Hi, I am experimenting with the new JAX-based sampler that is currently under development in the pymc3jax
channel. I am using this notebook provided by @twiecki: https://gist.github.com/twiecki/f0a28dd06620aa86142931c1f10b5434
I can run the notebook as it is fine. However, the speed-up I observe is only about 3-fold, instead of the 20-fold speed-up reported by @twiecki. Note that I am running this on Mac OS (so on CPU, not GPU).
I can also observe that a significant time is spent in the last line of the function, where the arviz InferenceData instance is created. From conversations on Twitter, I assume that this is where the heavy lifting takes place, because in this line (az_trace = az.from_dict(posterior=posterior)

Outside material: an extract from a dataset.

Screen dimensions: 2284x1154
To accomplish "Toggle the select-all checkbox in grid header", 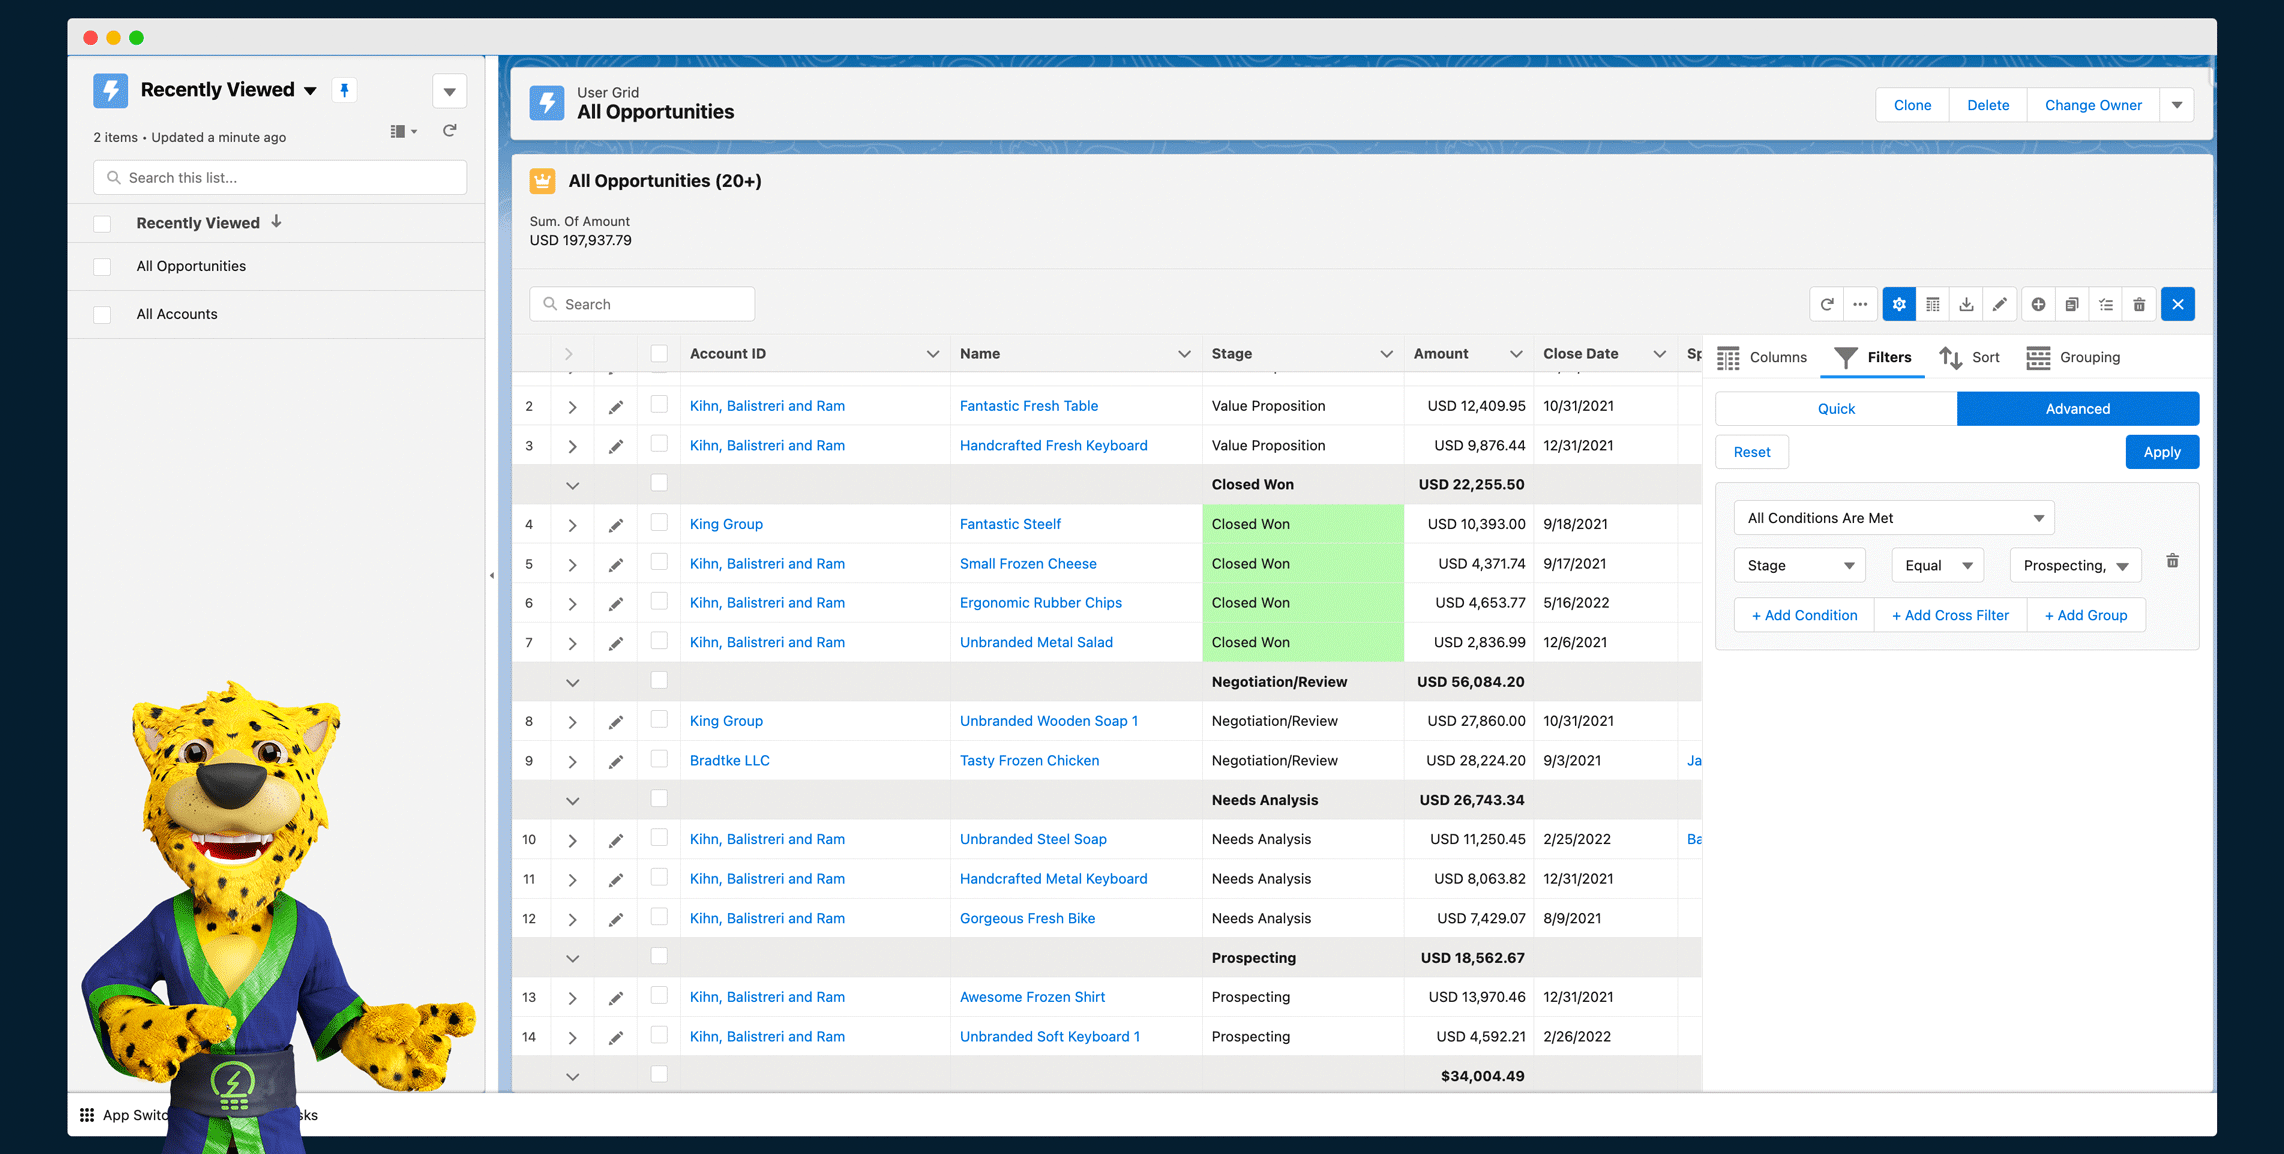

), the XLA arrays are converted into numpy arrays and only here they are evaluated (see https://jax.readthedocs.io/en/latest/async_dispatch.html for an explanation).
I have no previous experience with JAX, so I might be complete wrong here.
Now, I am trying to use the sampler for a custom, hierarchical model of mine. Here, the sampling breaks down completely, i.e., my Python process gets completely stuck in the last line of the function when the arrays are evaluated. I guess, this is the same effect as in the example notebook, just taken to the extreme, because the model is more complex (it also samples quite slowly in the normal sampler and has some divergences).
Thus, my questions:
- Is this slow sampling perhaps caused by MAC OS? Do I need to change some setting for JAX, XLA, NumPyro etc.?
- Anything else that I can try out?
- Minor side question: Why is the
--xla_force_host_platform_device_count
set to 100 in the code? Noone has 100 CPUs on their machine, right?
(I’m aware that this very experimental code, so don’t take it as criticism, maybe my observations can help the development.)